Collected data entries:
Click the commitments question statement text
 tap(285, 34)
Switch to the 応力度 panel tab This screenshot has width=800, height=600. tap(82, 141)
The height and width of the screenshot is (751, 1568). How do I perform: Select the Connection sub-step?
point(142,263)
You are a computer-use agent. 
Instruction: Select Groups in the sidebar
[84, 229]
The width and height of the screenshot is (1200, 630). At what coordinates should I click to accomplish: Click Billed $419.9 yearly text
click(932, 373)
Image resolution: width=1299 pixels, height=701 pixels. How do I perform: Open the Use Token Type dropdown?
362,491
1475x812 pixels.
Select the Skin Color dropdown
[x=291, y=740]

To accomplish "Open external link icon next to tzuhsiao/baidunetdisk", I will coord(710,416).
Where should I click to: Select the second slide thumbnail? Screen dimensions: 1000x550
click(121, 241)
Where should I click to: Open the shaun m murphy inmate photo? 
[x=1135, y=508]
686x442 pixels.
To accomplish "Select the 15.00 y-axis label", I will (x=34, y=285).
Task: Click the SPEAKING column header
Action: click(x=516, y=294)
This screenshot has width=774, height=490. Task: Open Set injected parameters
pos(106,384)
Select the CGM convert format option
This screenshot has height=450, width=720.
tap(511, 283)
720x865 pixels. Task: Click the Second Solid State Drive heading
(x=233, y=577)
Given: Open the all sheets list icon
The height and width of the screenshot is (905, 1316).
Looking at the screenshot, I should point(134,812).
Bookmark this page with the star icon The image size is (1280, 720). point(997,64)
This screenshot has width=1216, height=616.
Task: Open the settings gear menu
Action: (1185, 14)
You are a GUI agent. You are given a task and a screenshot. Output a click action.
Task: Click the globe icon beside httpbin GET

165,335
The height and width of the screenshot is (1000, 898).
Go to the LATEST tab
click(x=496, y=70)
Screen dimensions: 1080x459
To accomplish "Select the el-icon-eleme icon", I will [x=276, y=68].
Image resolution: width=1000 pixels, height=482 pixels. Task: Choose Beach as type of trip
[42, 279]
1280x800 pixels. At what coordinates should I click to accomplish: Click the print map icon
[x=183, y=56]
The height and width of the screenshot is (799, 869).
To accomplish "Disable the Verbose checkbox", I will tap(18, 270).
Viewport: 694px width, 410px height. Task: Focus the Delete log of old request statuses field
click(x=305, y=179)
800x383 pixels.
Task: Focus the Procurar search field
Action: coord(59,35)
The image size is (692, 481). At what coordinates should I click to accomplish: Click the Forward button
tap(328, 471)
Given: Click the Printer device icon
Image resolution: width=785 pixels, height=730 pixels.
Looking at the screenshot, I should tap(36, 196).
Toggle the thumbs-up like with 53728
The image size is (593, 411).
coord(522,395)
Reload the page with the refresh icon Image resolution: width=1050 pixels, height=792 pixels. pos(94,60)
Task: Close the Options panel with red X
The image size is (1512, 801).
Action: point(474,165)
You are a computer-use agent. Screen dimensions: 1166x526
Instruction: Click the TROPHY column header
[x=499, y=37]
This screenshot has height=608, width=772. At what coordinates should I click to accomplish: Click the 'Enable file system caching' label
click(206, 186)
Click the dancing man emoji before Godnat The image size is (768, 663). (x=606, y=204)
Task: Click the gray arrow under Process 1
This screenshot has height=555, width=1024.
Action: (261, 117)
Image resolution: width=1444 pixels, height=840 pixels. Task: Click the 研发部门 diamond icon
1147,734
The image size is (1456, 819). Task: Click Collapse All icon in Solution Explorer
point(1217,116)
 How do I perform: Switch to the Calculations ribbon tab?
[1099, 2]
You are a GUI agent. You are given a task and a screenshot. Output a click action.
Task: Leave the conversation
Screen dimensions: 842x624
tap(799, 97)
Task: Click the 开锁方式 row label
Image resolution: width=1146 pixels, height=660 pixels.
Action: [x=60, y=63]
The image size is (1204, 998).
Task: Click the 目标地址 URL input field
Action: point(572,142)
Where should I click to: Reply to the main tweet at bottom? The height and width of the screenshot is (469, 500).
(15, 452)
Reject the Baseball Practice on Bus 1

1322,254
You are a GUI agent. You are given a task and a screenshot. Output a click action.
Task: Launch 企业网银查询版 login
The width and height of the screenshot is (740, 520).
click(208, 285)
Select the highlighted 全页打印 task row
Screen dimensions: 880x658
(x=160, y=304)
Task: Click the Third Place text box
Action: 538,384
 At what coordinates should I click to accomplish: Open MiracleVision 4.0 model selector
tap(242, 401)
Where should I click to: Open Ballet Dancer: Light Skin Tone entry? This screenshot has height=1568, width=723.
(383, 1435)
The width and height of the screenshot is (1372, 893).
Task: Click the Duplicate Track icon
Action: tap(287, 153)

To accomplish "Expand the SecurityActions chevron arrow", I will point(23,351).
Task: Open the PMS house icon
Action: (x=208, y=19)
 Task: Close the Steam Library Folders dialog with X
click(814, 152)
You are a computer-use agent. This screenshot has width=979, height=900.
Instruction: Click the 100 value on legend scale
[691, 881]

Work instructions - Please output only the lines from the one holding "Where should I click to: Reply" to the end of the records, first and last included, exactly as they appear.

Answer space -
Where should I click to: Reply to the main tweet at bottom? The height and width of the screenshot is (469, 500).
(15, 452)
Reject the Baseball Practice on Bus 1

1322,254
You are a GUI agent. You are given a task and a screenshot. Output a click action.
Task: Launch 企业网银查询版 login
The width and height of the screenshot is (740, 520).
click(208, 285)
Select the highlighted 全页打印 task row
Screen dimensions: 880x658
(x=160, y=304)
Task: Click the Third Place text box
Action: 538,384
 At what coordinates should I click to accomplish: Open MiracleVision 4.0 model selector
tap(242, 401)
Where should I click to: Open Ballet Dancer: Light Skin Tone entry? This screenshot has height=1568, width=723.
(383, 1435)
The width and height of the screenshot is (1372, 893).
Task: Click the Duplicate Track icon
Action: tap(287, 153)

To accomplish "Expand the SecurityActions chevron arrow", I will point(23,351).
Task: Open the PMS house icon
Action: (x=208, y=19)
 Task: Close the Steam Library Folders dialog with X
click(814, 152)
You are a computer-use agent. This screenshot has width=979, height=900.
Instruction: Click the 100 value on legend scale
[691, 881]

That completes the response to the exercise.